«Per favore mi passa l’archivio?» «Non abbiamo l’archivio!» «Non avete l’archivio? Ma il vostro non è un giornale?» «Cosa c’entra? Per scrivere non serve mica

 

l’archivio…» Pare impossibile, ma ai giornalisti che chiamano il centralino di vari quotidiani italiani per chiedere aiuto ai «centri documentazione» capita sempre più spesso di sentirsi rispondere così. Una follia. Figlia dell’idea balzana di certi manager che, passando dai prodotti finanziari illiquidi all’import di caucciù, dai mattoni all’editoria, non hanno la più pallida idea di quanto sia importante, per fare un giornale, la memoria: tanto c’è tutto su internet! Prendiamo il caso dell’annuncio immobiliare pubblicato su Facebook per una casa a Fuerteventura, nelle Canarie. «Casa moderna (ha tre anni) con due camere, due bagni, piscina, giardino e parcheggio privato, 800 euro più 150 per luce e acqua al mese. Tre mesi di deposito. Libera dal 1° aprile 2018. Contratto di tre anni. No animali, no italiani». Indignazione. Stupore. Se l’indignazione è sacrosanta, però, lo stupore stona. Solo chi si rifiuta di ricordare il passato può fingere di ignorare infatti che noi italiani, oggi così duri e a volte spietati nel giudicare gli altri sulla base del colore della pelle o di altri stereotipi, siamo stati per molto tempo guardati dagli altri con una vena di razzismo. Il cartello affisso in un bar di Zurigo nel 1957 con scritto «proibito rigorosamente l’ingresso agli italiani» (ai cani era evidentemente consentito…) è solo una delle tantissime cicatrici rimaste sulla pelle dei nostri nonni e dei nostri padri emigrati tra la metà dell’Ottocento e la metà degli anni 70. Basti ricordare i soprannomi che ci erano stati appiccicati addosso.
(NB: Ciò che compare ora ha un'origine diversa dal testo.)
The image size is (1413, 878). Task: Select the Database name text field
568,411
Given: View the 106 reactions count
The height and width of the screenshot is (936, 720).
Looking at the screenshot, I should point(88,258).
In America, dove siamo stati tra le vittime predilette dei linciaggi razzisti del Ku Klux Klan (slogan: «l’America agli americani»), ci chiamavano «wop», come with-out passport «senza passaporto», cioè clandestini (ma la pronuncia uàp richiamava «guappo»). In Argentina «papolitano», storpiatura di pappone e napoletano. In Austria «Katzelmacher» cioè fabbricacucchiai, nel senso di stagnaro, artigiano di bassa qualità ma anche «fabbricagattini» forse perché i nostri figliavano come gatti. In Francia «français de Coni»: francesi di Cuneo, che tentavano di spacciarsi per locali parlando una lingua improbabile. Nella Svizzera tedesca «Spaghettifresser»: sbrana-spaghetti. In Brasile «carcamano»: furbone, quello che calca la mano sul peso della bilancia per rubacchiare qualche cent… E «Abissinia» era chiamato il quartiere italiano a Londra… Quanto agli australiani, vale la pena di rileggere lo straordinario reportage di Filippo Sacchi sul Corriere della Sera del luglio 1925, dove raccontava con amaro sarcasmo: «Mi rincresce di dover dare l’allarme ma l’Italia sta preparandosi a invadere l’Australia». E spiegava che i giornali del Queensland erano pieni di titoli sull’«invasione italiana» e che al «congresso dell’Australian Native Association» il presidente aveva tuonato: «Cosa è questo improvviso intensificarsi del fiotto immigratorio? C’è forse qualche influenza in gioco? Qualche piano organizzato di penetrazione pacifica? Australiani, all’erta». Ma «perché tutto questo accanimento contro gli italiani?», chiedeva Sacchi, «Ve lo spiego io: per mantenere l’Australia “bianca”. Keep the Australia white, è la vera parola d’ordine di questa crociata. Infatti noi non siamo bianchi, siamo “oliva”. Olive-skinned influx, diciamo…» Tema: si può raccontare l’Italia di oggi, le paure vere e quelle eccitate dai mestieranti delle fobie, senza memoria per le nostre storie racchiuse negli archivi?